:: Exercise inputs ::
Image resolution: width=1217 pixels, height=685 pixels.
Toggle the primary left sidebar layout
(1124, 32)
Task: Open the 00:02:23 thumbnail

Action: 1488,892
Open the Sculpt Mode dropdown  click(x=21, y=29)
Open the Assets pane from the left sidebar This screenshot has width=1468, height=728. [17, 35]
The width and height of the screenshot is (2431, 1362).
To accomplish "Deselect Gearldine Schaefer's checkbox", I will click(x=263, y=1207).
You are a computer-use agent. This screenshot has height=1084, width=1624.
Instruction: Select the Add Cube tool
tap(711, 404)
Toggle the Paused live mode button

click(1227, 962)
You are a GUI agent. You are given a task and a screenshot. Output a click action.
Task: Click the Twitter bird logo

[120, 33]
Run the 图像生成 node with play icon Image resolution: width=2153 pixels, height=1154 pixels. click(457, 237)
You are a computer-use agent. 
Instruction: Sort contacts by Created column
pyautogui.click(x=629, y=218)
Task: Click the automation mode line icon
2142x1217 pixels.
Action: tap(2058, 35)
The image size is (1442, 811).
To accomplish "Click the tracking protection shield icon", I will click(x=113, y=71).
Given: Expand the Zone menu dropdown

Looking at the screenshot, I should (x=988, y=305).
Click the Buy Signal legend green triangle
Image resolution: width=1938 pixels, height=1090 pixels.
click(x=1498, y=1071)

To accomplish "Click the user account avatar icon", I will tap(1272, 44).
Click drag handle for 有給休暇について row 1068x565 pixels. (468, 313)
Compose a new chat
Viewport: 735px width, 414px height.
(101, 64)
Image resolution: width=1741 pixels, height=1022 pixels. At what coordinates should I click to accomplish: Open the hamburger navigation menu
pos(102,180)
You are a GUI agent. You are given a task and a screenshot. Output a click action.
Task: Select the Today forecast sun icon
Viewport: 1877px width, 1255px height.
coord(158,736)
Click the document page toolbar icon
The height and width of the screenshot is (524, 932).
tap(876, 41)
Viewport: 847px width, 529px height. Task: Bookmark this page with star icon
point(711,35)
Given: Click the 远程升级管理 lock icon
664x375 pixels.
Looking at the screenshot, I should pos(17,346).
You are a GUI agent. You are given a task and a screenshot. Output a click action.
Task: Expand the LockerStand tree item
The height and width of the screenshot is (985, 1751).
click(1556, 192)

:: Exercise ::
Every entry should be reproduced word for word.

:: Result of the exercise ::
Image resolution: width=1217 pixels, height=685 pixels.
Toggle the primary left sidebar layout
(1124, 32)
Task: Open the 00:02:23 thumbnail

Action: 1488,892
Open the Sculpt Mode dropdown  click(x=21, y=29)
Open the Assets pane from the left sidebar This screenshot has width=1468, height=728. [17, 35]
The width and height of the screenshot is (2431, 1362).
To accomplish "Deselect Gearldine Schaefer's checkbox", I will click(x=263, y=1207).
You are a computer-use agent. This screenshot has height=1084, width=1624.
Instruction: Select the Add Cube tool
tap(711, 404)
Toggle the Paused live mode button

click(1227, 962)
You are a GUI agent. You are given a task and a screenshot. Output a click action.
Task: Click the Twitter bird logo

[120, 33]
Run the 图像生成 node with play icon Image resolution: width=2153 pixels, height=1154 pixels. click(457, 237)
You are a computer-use agent. 
Instruction: Sort contacts by Created column
pyautogui.click(x=629, y=218)
Task: Click the automation mode line icon
2142x1217 pixels.
Action: tap(2058, 35)
The image size is (1442, 811).
To accomplish "Click the tracking protection shield icon", I will click(x=113, y=71).
Given: Expand the Zone menu dropdown

Looking at the screenshot, I should (x=988, y=305).
Click the Buy Signal legend green triangle
Image resolution: width=1938 pixels, height=1090 pixels.
click(x=1498, y=1071)

To accomplish "Click the user account avatar icon", I will tap(1272, 44).
Click drag handle for 有給休暇について row 1068x565 pixels. (468, 313)
Compose a new chat
Viewport: 735px width, 414px height.
(101, 64)
Image resolution: width=1741 pixels, height=1022 pixels. At what coordinates should I click to accomplish: Open the hamburger navigation menu
pos(102,180)
You are a GUI agent. You are given a task and a screenshot. Output a click action.
Task: Select the Today forecast sun icon
Viewport: 1877px width, 1255px height.
coord(158,736)
Click the document page toolbar icon
The height and width of the screenshot is (524, 932).
tap(876, 41)
Viewport: 847px width, 529px height. Task: Bookmark this page with star icon
point(711,35)
Given: Click the 远程升级管理 lock icon
664x375 pixels.
Looking at the screenshot, I should pos(17,346).
You are a GUI agent. You are given a task and a screenshot. Output a click action.
Task: Expand the LockerStand tree item
The height and width of the screenshot is (985, 1751).
click(1556, 192)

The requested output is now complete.